**CONSIGNES ÉCRITES**
a – Dans le texte sur le bouddhisme japonais, quel nom porte le concept de l'âge de la dégénérescence des dharmas ?
b – Résumez en deux phrases le texte sur le bouddhisme japonais.
c – Reprenez le texte sur le bouddhisme japonais après sa dernière phrase et poursuivez-le.

**TEXTE EXTRAIT**
Le moine-guerrier Musashibō Benkei, dessin de Kikuchi Yosai (1788-1878).

Les shōen sont engagés dans une intense concurrence les uns avec les autres pour les terres mais également pour maintenir l'ordre interne. À cet effet se créent des armées privées et apparaît ainsi la nouvelle classe des guerriers laïques (bushi), qui finalement, sous la forme des daimyos et des shoguns, accèdera au pouvoir réel sur le Japon. Les écoles bouddhistes et leurs temples ont leurs propres armées pour se défendre des shōen : les moines-guerriers (sōhei), qui peuvent être très dangereux pour les dirigeants laïques. Dans le chaos politique de cette époque, le concept (connu depuis l'époque de Nara) de l'âge de la dégénérescence des dharmas (mappō shisō) est populaire.

Dans le Japon de l'époque de Kamakura se créent de nouvelles et puissantes écoles bouddhistes, qui, pour propager leurs doctrines à la place de l'ancienne noblesse (laquelle a largement perdu le pouvoir réel), s'adressent à présent, à une échelle jusqu'alors inconnue, à toute la population : les écoles de la Terre pure (Jōdo-shū et Jōdo-Shinshū), les différentes sectes du zen japonais (principalement le Rinzai-shū et le Sōtō-shū) et les fondamentalistes du Lotus de Nichiren et de ses disciples.

**INFORMATIONS AFFICHÉES**

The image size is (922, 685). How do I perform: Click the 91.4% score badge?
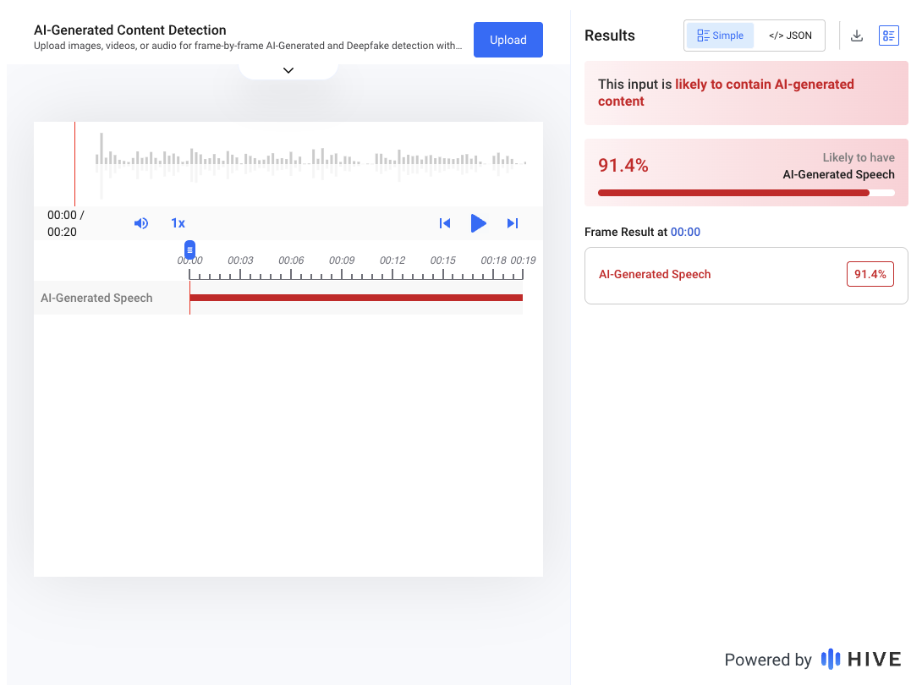870,275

**RÉSULTATS FINAUX**
a – Le mappō shisō.

b – En concurrence pour les terres et soucieux de maintenir l'ordre interne, les shōen créent des armées privées, d'où naît la classe des guerriers laïques (bushi), tandis que les écoles bouddhistes se défendent avec leurs propres moines-guerriers (sōhei). À l'époque de Kamakura apparaissent de nouvelles et puissantes écoles bouddhistes, celles de la Terre pure, du zen et de Nichiren, qui s'adressent désormais à toute la population.

c –
Toutes ces écoles acceptent en grande partie les kamis, même si les adeptes de la Terre pure ont plutôt tendance à ne pas faire d'identifications (mais grâce à la notion de l'infinie miséricorde d'Amida, il n'existe pas pour eux d'antagonisme fondamental entre les kamis et les bouddhas). Les kamis revêtent une importance particulière dans cette période des deux invasions mongoles du Japon, dont l'échec causé par les typhons est rétrospectivement attribué au kami dieu des vents. C'est ainsi que le concept du « Japon pays des dieux » (神国, shinkoku) acquiert une énorme valeur. L'expression shinkoku sert à maintes reprises en particulier par les bouddhistes du Nichiren à critiquer des situations et des décisions politiques, mises en relation avec les divinités locales qui se sont éloignées du sillage du Japon en raison de l'ignorance dans laquelle se trouvent les dirigeants laïques des « vrais » enseignements religieux, ce qui correspond également à la dégénérescence du dharma.

La systématisation la plus complète du shinbutsu-shūgō a lieu au cours de l'époque de Kamakura, d'abord par les écoles Tendai et Shingon. Leurs enseignements sont connus à ce moment sous les noms sannō-shintō (Tendai) et ryōbu-shintō (Shingon).

Époque de Muromachi (1333-1568) et époque Azuchi Momoyama (1568-1603)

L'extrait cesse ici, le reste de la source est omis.